Google is adding new AI-powered bidding and budgeting features to Search and Shopping campaigns, giving advertisers more automation around lead quality, new customer acquisition and budget pacing.
The company announced the changes ahead of Google Marketing Live 2026, saying the upcoming launches are designed to help advertisers “meet your goals, manage your budgets and stay ahead of shifting consumer behavior.” Google said the updates include journey-aware bidding, expanded Smart Bidding Exploration and a new demand-led pacing system for budgets.
Journey-aware bidding enters beta
One of the main changes is journey-aware bidding, which is currently in beta.
The feature is built for lead generation advertisers using Search campaigns with Target CPA. Google says journey-aware bidding allows Search campaigns to learn from the full lead-to-sales process, including phone calls, form submissions, newsletter signups and other conversion goals.
The idea is to help Google AI understand more than the first conversion event. Instead of optimizing only around a simple lead form, the system can use more signals from the customer journey to better predict which interactions are likely to become valuable sales.

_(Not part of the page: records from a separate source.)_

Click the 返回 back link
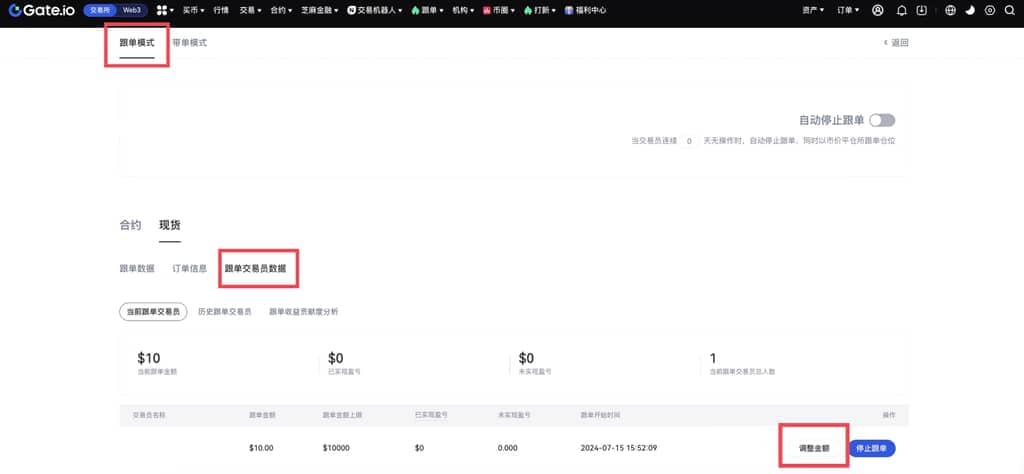The image size is (1024, 474). (896, 43)
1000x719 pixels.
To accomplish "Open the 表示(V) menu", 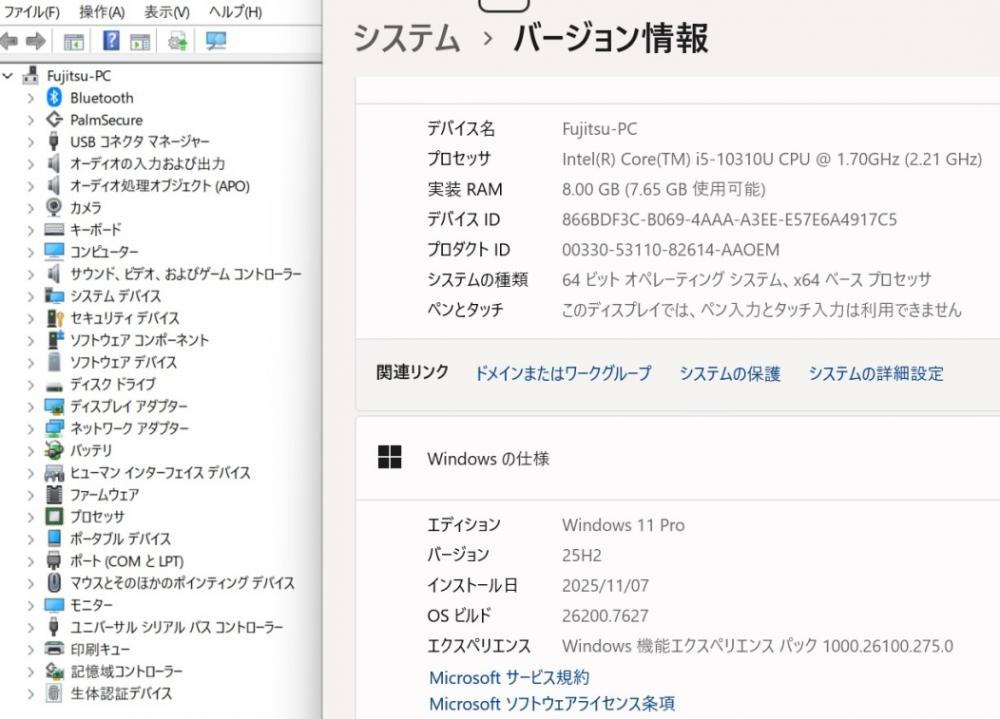I will click(x=166, y=12).
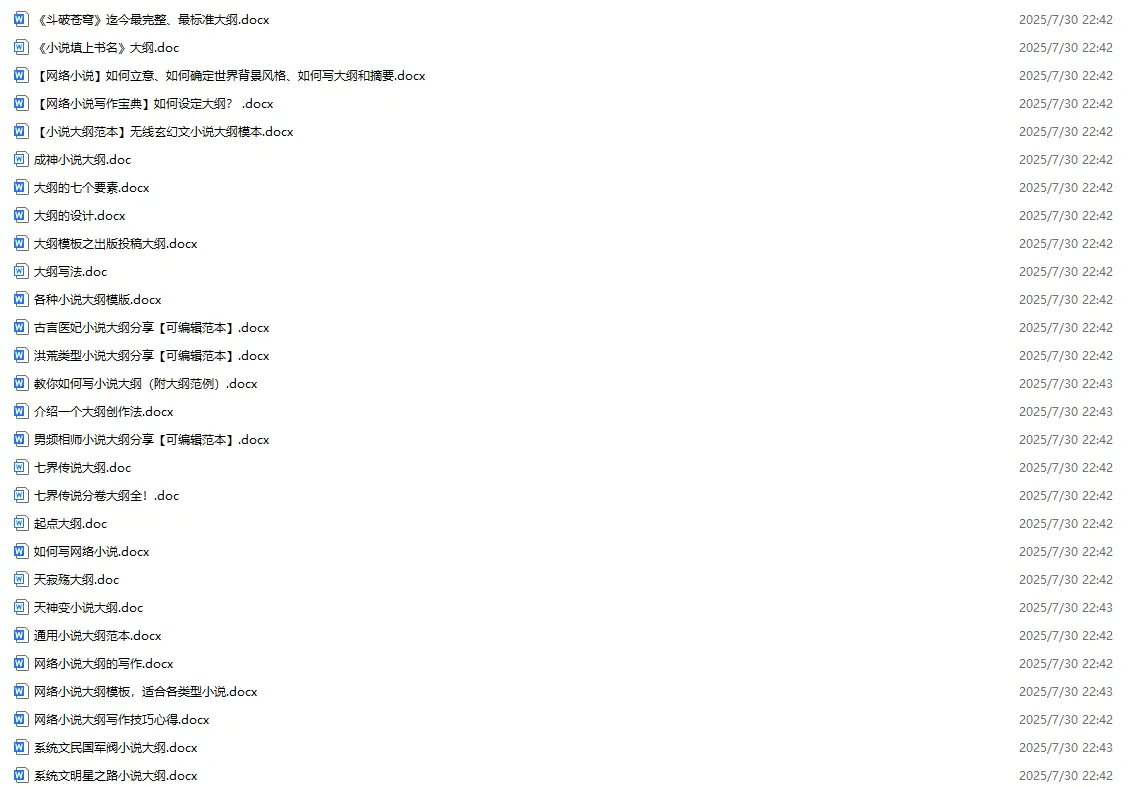Image resolution: width=1147 pixels, height=788 pixels.
Task: Select 教你如何写小说大纲 file
Action: click(146, 383)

Smart Bidding Exploration expands beyond Search
Google is also expanding Smart Bidding Exploration, a feature first introduced for Search campaigns.
Smart Bidding Exploration lets advertisers use a Target ROAS tolerance to capture conversions from less obvious queries without changing campaign targeting. According to Google, Search campaigns using Smart Bidding Exploration see 27% more unique converting users on average, based on internal Google data from Search text ads between January 1 and February 20, 2026.
The feature is now moving into Performance Max and Shopping. Google says Smart Bidding Exploration for Performance Max is currently in beta, with a beta for Performance Max campaigns with product feeds and Shopping campaigns launching in the coming weeks.
Demand-led pacing will adjust budgets around consumer interest
Google is also upgrading budget pacing for Search and Shopping campaigns.
The new demand-led pacing system will use Google AI to adjust spend based on changing consumer demand. On higher-demand days, campaigns may spend more to capture available demand. On slower days, spend can be reduced. Google says this will happen while staying within monthly budgets and daily spending limits.
This builds on campaign total budgets, which Google launched earlier this year for Search, Shopping and Performance Max campaigns. Google says advertisers using campaign total budgets saw a 66% average reduction in manual budget adjustments compared with daily budgets, based on internal data comparing January 2026 daily budgets with campaign total budgets from August 2025 to March 2026.
Why advertisers should care
For advertisers, the direction is clear: Google wants more campaign management to move into automated systems that can interpret demand, conversion quality and budget flexibility in real time.
That could reduce manual work, especially for accounts with complex lead funnels or seasonal demand patterns. But it also means advertisers will need cleaner conversion tracking, better CRM imports and more confidence in the data they feed back into Google Ads.
Journey-aware bidding is only useful if the lead journey is measured properly. Smart Bidding Exploration depends on advertisers being comfortable with broader query discovery. Demand-led pacing requires trust that Google’s system can spend more aggressively on the right days without creating budget surprises.
The bigger picture
The new features continue Google’s shift from manual campaign control toward AI-led campaign management. Bidding, budgeting and query expansion are becoming less about fixed settings and more about giving Google AI wider goals, more data and more flexibility.
For PPC teams, that makes measurement and guardrails more important. The advertisers likely to benefit most are the ones with strong conversion data, clear profit targets and close monitoring of lead quality after the click.
The practical takeaway is simple: these features may help advertisers capture more demand, but they also make account structure, data quality and post-lead tracking more important than ever.